The economy likely recovered robustly in Q3, after Q2’s unprecedented contraction due to the blow dealt by Covid-19. In September, the unemployment rate dropped 0.5 percentage points from the month prior while non-farm payrolls continued to rise, although they were still down 10.7 million compared to February. This, coupled with consumer confidence hitting a six-month high, likely boosted private spending, as suggested by a jump in auto and clothing sales in the same month. Furthermore, upbeat construction activity and a surge in housing starts in Q3 should have supported residential investment. Meanwhile, Joe Biden and the Democrats are currently leading the polls ahead of the presidential elections on 3 November. Under a Biden administration, economic growth would likely benefit from increased spending on infrastructure and social security, as well as a less disruptive foreign trade policy.

United States Economic Growth

Next year, GDP should rebound on the back of ample monetary and fiscal stimulus and as the impact of the pandemic fades. A lower unemployment rate and rising consumer confidence levels should support household spending next year. U.S.–China trade tensions and renewed lockdown measures are key downside risks to the outlook, however. Focus Economics panelists see GDP growing 3.8% in 2021, which is unchanged from the previous month’s forecast. In 2022, our panel sees the economy expanding 2.9%.

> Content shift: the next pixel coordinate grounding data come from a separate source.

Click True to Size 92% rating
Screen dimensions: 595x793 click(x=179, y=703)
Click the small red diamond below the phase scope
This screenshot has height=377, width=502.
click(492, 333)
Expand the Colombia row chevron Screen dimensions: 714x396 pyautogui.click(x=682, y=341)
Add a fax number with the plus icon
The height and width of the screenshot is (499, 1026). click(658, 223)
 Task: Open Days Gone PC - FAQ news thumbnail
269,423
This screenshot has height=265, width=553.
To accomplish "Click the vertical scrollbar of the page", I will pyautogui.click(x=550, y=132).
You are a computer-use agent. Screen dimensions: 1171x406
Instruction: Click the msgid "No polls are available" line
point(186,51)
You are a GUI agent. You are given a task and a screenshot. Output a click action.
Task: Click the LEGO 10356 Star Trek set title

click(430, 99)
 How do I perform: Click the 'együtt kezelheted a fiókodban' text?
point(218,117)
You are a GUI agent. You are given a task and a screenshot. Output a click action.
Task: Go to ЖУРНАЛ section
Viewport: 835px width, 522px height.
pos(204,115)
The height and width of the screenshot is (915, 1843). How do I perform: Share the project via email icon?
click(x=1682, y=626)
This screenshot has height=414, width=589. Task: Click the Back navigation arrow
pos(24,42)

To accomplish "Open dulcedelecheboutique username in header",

United States Economy Overview

Economic Overview of the United States

Despite facing challenges at the domestic level along with a rapidly transforming global landscape, the U.S. economy is still the largest and most important in the world. The U.S. economy represents about 20% of total global output, and is still larger than that of China. Moreover, according to the IMF, the U.S. has the sixth highest per capita GDP (PPP). The U.S. economy features a highly-developed and technologically-advanced services sector, which accounts for about 80% of its output. The U.S. economy is dominated by services-oriented companies in areas such as technology, financial services, healthcare and retail. Large U.S. corporations also play a major role on the global stage, with more than a fifth of companies on the Fortune Global 500 coming from the United States.

Even though the services sector is the main engine of the economy, the U.S. also has an important manufacturing base, which represents roughly 15% of output. The U.S. is the second largest manufacturer in the world and a leader in higher-value industries such as automobiles, aerospace, machinery, telecommunications and chemicals. Meanwhile, agriculture represents less than 2% of output. However, large amounts of arable land, advanced farming technology and generous government subsidies make the U.S. a net exporter of food and the largest agricultural exporting country in the world.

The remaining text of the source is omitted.